Hauling Like A Brooligan

Stephen Gallagher

Please Touch

So there we were, at the Getty Villa. It’s quite a place. Situated on the Pacific Coast Highway between Santa Monica and Malibu, it’s like the little-brother museum to the spectacular Getty Center.

The Getty Center’s further inland, on a hilltop overlooking the Sepulveda Pass, and looking like Tony Stark’s place in the Iron Man movies. You even reach it by a private monorail. The Villa, on the other hand, can’t be seen from the road. That, plus the fact that you can’t just show up but have to book a timed ticket online to get in, led me to expect something comparatively modest.

Idiot that I am.

The numbers are controlled because the access is tricky, but the museum isn’t small and once you’re in you can stay all day, if you’re inclined. The villa was designed and built to house the classical artefacts of the Getty collection; vases, bronzes, marbles and frescoes, with the odd mummy or case of jewellery thrown in for good measure. The design is based on a country house in Herculaneum that was buried in the eruption of Mount Vesuvius. Right there, in the Malibu hills. A walk around it wipes away two thousand years or more, to give you a gut feeling of what complex, sophisticated people the creators and owners of these objects were.
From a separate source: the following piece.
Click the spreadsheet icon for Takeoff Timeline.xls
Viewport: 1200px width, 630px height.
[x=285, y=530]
The hillside setting incorporates a peristyle, one of those enclosed Roman gardens with a long pool where guys in togas chased concubines and people lay around eating grapes off the bunch. Or something like that.

When we go to a museum or a gallery we usually fix a time to meet and then wander off separately, so we can each browse at our own pace. In an alcove at the end of the peristyle, away from the main body of the museum, I found an alcove. In the alcove stood a tall marble statue, and on the wall by the statue was a plaque that read PLEASE TOUCH in both normal script and braille.
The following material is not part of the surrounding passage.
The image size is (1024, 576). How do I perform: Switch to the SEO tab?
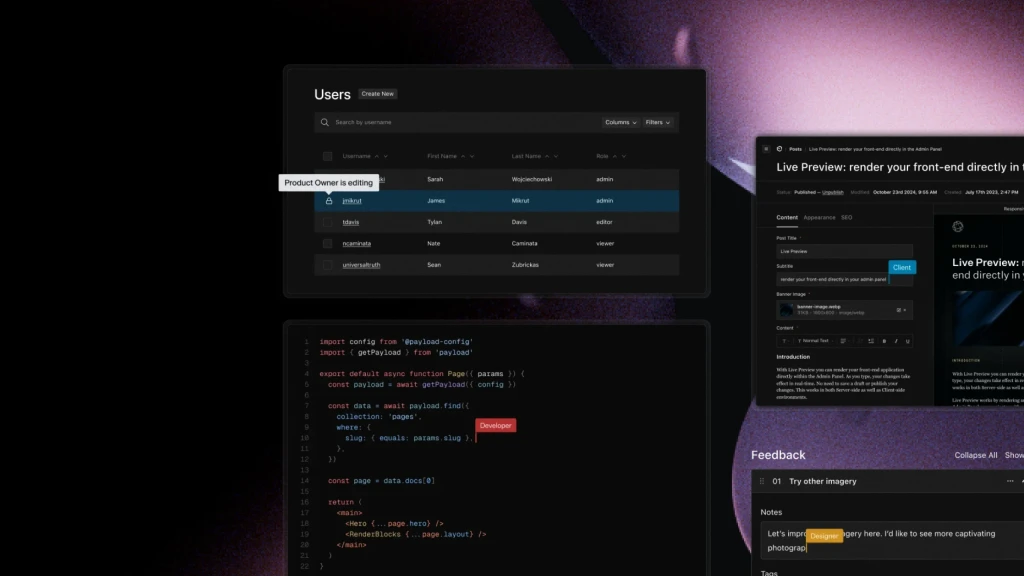click(x=846, y=217)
The marble was a 1920s copy of a Canova original. As the plaque went on to explain, the purpose in placing it there was to give people the opportunity to feel the various textures of the stone and to appreciate the work of the sculptor in a tactile way. In the main rooms of the museum there were few barriers and you could get right up close to the objects, but contact was forbidden… there were notices explaining how the grease and oils in skin can bollix up stone. I’ve seen those shiny-footed saints in Rome and I know that it’s true.

But I didn’t take advantage. Here’s why.

Imagine you’re at the Villa. You got your timed ticket and you’ve been walking around the galleries, and you’re taking time out for a stroll to the end of the Roman garden. At the end of the peristyle you turn the corner to be confronted by the sight of a middle-aged English bloke standing on tiptoe with his eyes closed, running his hands all over this


I believe my point is made.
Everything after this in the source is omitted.